W 16. minucie „żółto-czerwoni” powinni prowadzić. Po akcji Pawłowskiego z ok. 10 metrów uderzał Airam Cabrera. Ustawił sobie piłkę, przymierzył, ale trafił obok słupka.
Minutę później kolejny rajd Pawłowskiego zmusił do świetnej parady Szmatułę. Golkiper gości wyciągnął się jak długi i obronił mocne - i bardzo precyzyjne - uderzenie byłego zawodnika m.in. Malagi.
Pawłowski był bardzo aktywny, grał świetnie, ale i zarazem... nieskutecznie. W 25. minucie minął dwóch obrońców gliwiczan, i będąc już przy linii końcowej (i przed bramkarzem) podawał... do nikogo. A w 37. uderzał (po kontrze) wysoko nad bramką. W 40. - dla odmiany - dośrodkowywał. Świetnie, zewnętrzną częścią stopy. Piłka przeleciała wzdłuż 5. metra, ale... tam znów nie było nikogo.
Skuteczny od początku sezonu jest za to Cabrera. I to on wyprowadził Koronę na prowadzenie tuż przed przerwą.
Szmatuła wypuścił przed siebie „futbolówkę” po bardzo mocnym uderzeniu Jovanovica, Hiszpan dobiegł do piłki, i z kilku metrów skierował ją do siatki. To dziewiąty gol Hiszpana na wiosnę! W siódmym meczu.
W 55. min - niczym Pawłowski - prawym skrzydłem ruszył Łukasz Sierpina. Wydawało się nawet, że wyjdzie sam na sam przed bramkarzem gości, ale - jak ze ścianą - zderzył się wcześniej z Herbertem, tracąc piłkę.
Trener Piasta Radoslav Latal postawił wszystko na jedną kartę - za Tomasza Mokwę (pomocnika) wprowadził Chorwata Josipa Barisica (napastnika).
Gliwiczanie groźnie atakowali z rzadka - w pierwszych 20 minutach drugiej połowy postraszyli w zasadzie tylko strzałami Martina Nespora i Marcina Pietrowskiego. Do czasu...

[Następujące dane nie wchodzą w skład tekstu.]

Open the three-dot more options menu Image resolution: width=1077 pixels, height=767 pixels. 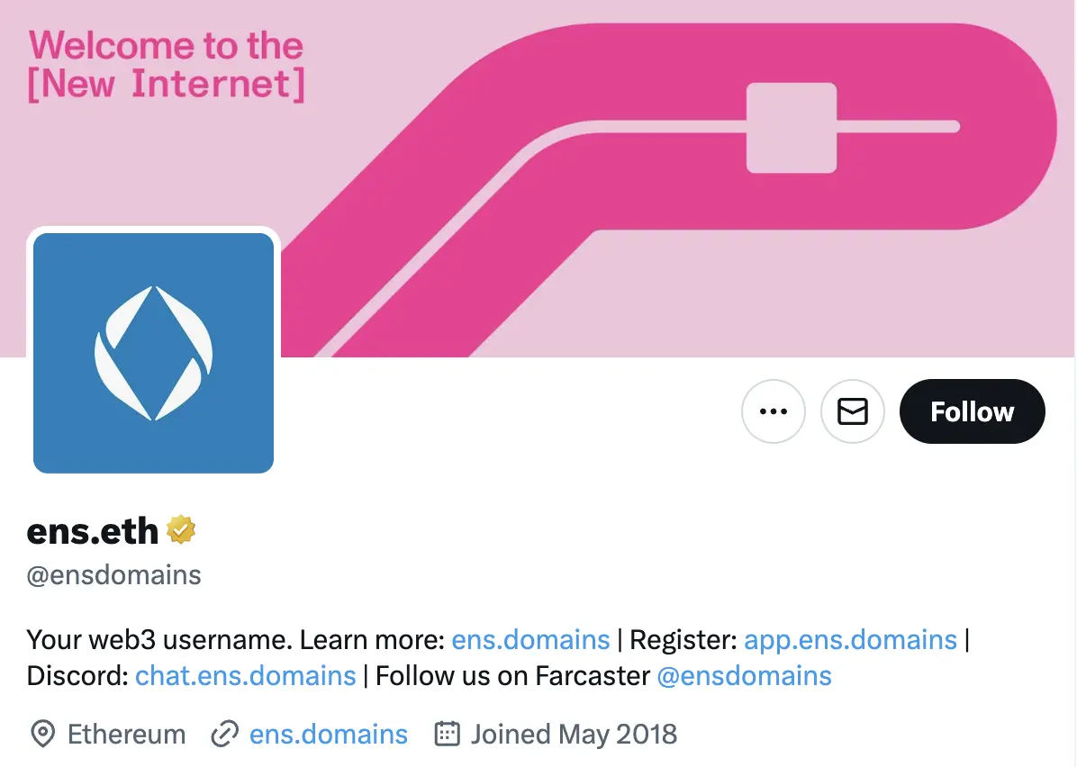(773, 411)
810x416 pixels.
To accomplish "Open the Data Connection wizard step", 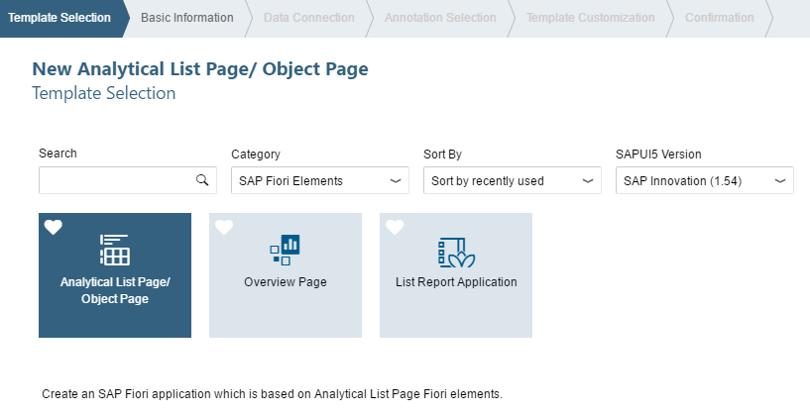I will tap(309, 18).
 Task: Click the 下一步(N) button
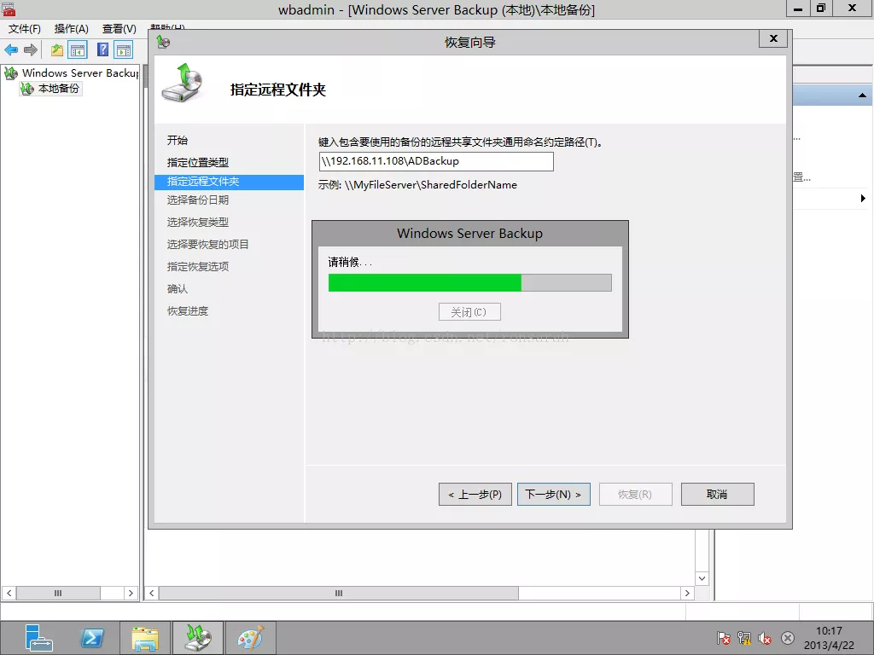tap(553, 495)
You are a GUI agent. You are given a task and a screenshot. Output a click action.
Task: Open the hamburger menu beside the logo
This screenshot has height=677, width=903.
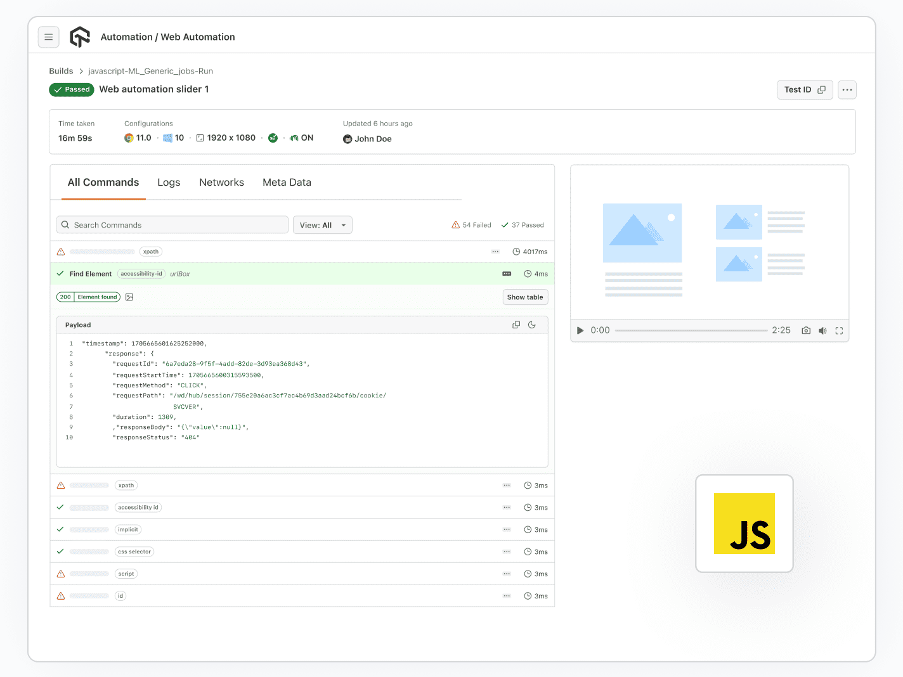(49, 37)
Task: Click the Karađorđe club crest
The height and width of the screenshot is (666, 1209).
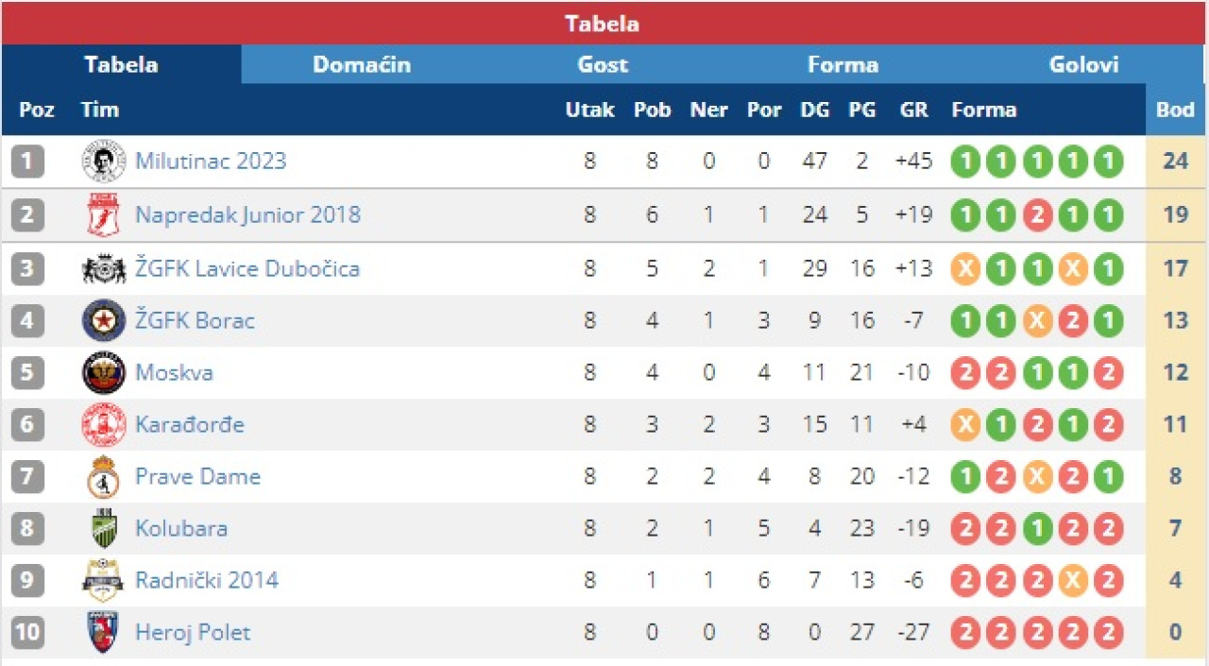Action: (x=103, y=424)
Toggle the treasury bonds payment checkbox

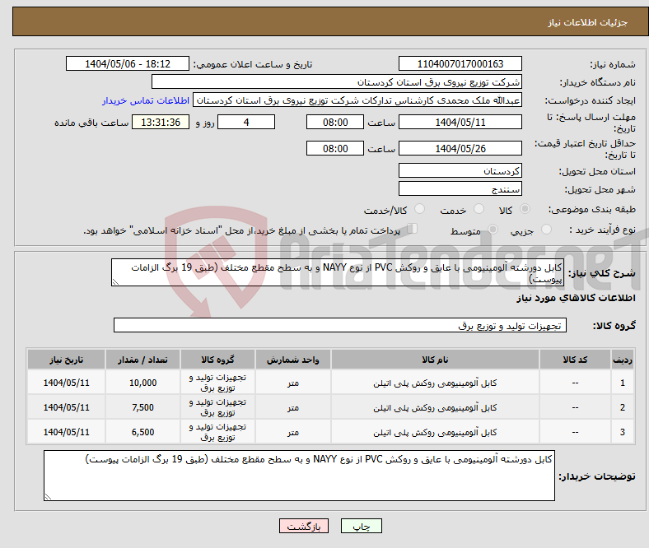pos(413,230)
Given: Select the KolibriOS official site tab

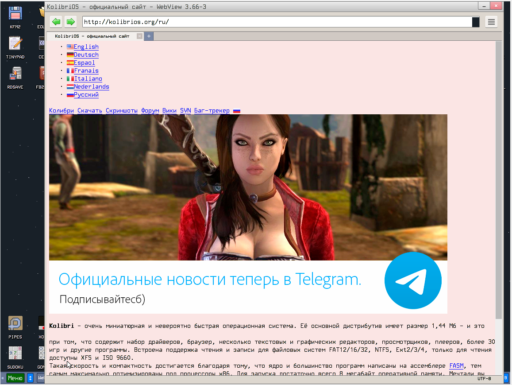Looking at the screenshot, I should click(92, 36).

Im bliżej końca meczu, tym goście coraz bardziej przesuwali się do przodu. W 68. minucie Trela bardzo przytomnie wybronił przepuszczoną sprytnie przez Nespora piłkę. To było jednak ostrzeżenie.
Kilkadziesiąt sekund później był już remis. Mateusz Mak znalazł się w polu karnym, przełożył sobie „futbolówkę” z prawej na lewą nogę, i pewnym strzałem pokonał golkipera kielczan. Co gorsza, później mogło być tylko gorzej. W ciągu następnych pięciu minut świetne sytuacje zmarnowali Barisić (przegrał pojedynek sam na sam z Trelą) i Nespor (znów górą był bramkarz „żółto-czerwonych”). Korona stanęła.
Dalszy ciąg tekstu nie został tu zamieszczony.